325 Le cinquième moyen est donc rejeté ainsi que, partant, les conclusions visant à l’annulation de l’article 49 bis dans leur ensemble.
C. Sur la demande de mesures d’organisation de la procédure
326 Par acte séparé déposé le 29 novembre 2019, la requérante a demandé au Tribunal d’adopter des mesures d’organisation de la procédure afin que le Conseil produise les versions non expurgées de 25 documents, qui contenaient notamment les observations présentées par les États membres sur la proposition de directive et auxquels l’un de ses employés avait obtenu un accès uniquement partiel sur le fondement du règlement (CE) no 1049/2001 du Parlement européen et du Conseil, du 30 mai 2001, relatif à
l’accès du public aux documents du Parlement européen, du Conseil et de la Commission (JO 2001, L 145, p. 43). Cette demande visait également deux autres documents auxquels l’accès avait été refusé à cet employé.
327 À cet égard, à la suite de l’ordonnance du 17 février 2023, Nord Stream 2/Parlement et Conseil (T‑526/19 RENV, non publiée, EU:T:2023:85), il n’y a plus lieu de statuer sur la demande de mesures d’organisation de la procédure en ce qu’elle vise à la production de versions non expurgées des observations de la République fédérale d’Allemagne du 11 décembre 2017 et du 21 janvier 2019.

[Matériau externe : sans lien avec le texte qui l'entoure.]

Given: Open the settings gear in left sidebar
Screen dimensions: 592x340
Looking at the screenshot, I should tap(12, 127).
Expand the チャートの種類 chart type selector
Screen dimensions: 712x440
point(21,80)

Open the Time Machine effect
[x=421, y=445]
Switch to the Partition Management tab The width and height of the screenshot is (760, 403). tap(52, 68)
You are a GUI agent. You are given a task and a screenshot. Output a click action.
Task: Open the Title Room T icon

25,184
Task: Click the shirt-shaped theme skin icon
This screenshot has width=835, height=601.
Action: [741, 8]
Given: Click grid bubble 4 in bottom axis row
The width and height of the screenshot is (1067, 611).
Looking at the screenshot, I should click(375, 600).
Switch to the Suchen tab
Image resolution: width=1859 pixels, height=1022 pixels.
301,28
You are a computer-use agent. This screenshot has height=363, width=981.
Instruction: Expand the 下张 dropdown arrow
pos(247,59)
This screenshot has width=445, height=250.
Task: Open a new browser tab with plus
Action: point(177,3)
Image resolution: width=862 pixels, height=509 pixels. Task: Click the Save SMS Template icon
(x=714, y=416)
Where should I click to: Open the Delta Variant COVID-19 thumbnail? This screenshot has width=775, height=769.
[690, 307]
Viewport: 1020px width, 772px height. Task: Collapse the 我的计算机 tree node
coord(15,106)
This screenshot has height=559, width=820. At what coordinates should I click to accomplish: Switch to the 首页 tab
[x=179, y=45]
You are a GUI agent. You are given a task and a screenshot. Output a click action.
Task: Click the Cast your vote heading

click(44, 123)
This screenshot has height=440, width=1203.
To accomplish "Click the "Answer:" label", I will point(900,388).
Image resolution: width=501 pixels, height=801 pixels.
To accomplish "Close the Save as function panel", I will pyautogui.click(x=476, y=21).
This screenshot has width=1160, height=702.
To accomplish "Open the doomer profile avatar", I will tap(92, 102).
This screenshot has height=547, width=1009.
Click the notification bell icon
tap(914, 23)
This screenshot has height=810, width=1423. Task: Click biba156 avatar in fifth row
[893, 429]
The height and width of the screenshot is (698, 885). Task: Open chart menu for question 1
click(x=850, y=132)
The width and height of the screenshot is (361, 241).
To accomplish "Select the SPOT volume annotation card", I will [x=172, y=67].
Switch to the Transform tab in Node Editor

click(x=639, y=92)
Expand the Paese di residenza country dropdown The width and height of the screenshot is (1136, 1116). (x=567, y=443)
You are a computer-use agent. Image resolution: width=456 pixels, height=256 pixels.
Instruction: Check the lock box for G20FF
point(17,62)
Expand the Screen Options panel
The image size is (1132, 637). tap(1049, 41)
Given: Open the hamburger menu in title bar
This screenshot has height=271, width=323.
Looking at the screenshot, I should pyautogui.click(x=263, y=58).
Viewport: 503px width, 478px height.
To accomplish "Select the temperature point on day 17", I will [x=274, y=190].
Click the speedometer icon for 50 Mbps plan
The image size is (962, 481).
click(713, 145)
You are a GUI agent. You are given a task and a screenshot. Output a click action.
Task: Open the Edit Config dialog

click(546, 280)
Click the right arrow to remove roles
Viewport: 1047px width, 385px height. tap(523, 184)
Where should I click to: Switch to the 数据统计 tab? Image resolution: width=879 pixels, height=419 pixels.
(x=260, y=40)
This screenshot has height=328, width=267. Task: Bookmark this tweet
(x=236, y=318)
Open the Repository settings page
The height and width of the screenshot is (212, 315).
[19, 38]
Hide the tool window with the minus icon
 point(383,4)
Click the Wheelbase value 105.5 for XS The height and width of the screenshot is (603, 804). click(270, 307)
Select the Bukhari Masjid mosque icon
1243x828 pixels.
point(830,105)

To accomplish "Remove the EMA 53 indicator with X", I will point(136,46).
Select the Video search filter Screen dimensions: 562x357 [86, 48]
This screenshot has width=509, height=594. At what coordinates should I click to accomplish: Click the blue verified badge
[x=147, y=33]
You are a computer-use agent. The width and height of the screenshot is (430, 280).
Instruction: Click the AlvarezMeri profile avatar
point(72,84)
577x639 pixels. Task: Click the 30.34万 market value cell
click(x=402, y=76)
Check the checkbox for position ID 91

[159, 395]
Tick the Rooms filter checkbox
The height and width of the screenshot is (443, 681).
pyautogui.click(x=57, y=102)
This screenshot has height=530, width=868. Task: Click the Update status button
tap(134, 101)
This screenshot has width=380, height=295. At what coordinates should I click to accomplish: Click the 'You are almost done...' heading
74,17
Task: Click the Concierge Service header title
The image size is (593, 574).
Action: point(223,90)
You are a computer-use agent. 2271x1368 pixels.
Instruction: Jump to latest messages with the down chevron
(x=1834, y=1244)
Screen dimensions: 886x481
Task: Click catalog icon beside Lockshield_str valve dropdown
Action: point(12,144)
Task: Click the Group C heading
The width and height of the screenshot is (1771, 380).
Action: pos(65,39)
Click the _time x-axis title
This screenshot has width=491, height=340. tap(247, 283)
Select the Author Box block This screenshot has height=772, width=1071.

328 S’agissant des autres documents concernés par la demande de la requérante, il convient de souligner, premièrement, que cette demande vise à démontrer que le statut spécifique de la requérante était au cœur des motifs de la directive attaquée et que cette directive ciblait la requérante.
329 À cet égard, compte tenu des motifs pour lesquels le quatrième moyen, tiré d’un détournement de pouvoir, a été rejeté (voir points 269 à 278 ci‑dessus), le fait que les États membres aient pris en compte la situation de la requérante et que ce fait puisse être étayé par un nombre plus élevé de documents que ceux dont cette dernière dispose déjà ne serait pas de nature à démontrer un détournement de pouvoir.
330 Deuxièmement, pour autant que la demande de mesures d’organisation de la procédure vise également à démontrer le bien-fondé des autres moyens invoqués par la requérante et, en particulier, la violation du principe d’égalité de traitement, il y a lieu de constater que la requérante détient et a produit devant le Tribunal un nombre non négligeable de documents relatifs aux débats qui ont eu lieu au sein du Conseil au cours de la procédure d’adoption de la directive attaquée et que, sur la base de
ces documents, la requérante a été en mesure de faire valoir ses arguments.
331 Par ailleurs, malgré le fait que, postérieurement au dépôt de la requête, la requérante a, par l’entremise de son employé, obtenu du Conseil un accès complet à 23 documents qu’elle avait demandés et un accès partiel à 25 autres documents, la requérante n’a pas, dans la réplique, exploité lesdits documents au soutien de ses différents moyens. En effet, la requérante a uniquement exploité trois de ces documents, afin de faire valoir que l’article 36, tel que modifié, et l’article 49 bis n’étaient
pas détachables du reste de la directive attaquée (voir point 19 ci-dessus).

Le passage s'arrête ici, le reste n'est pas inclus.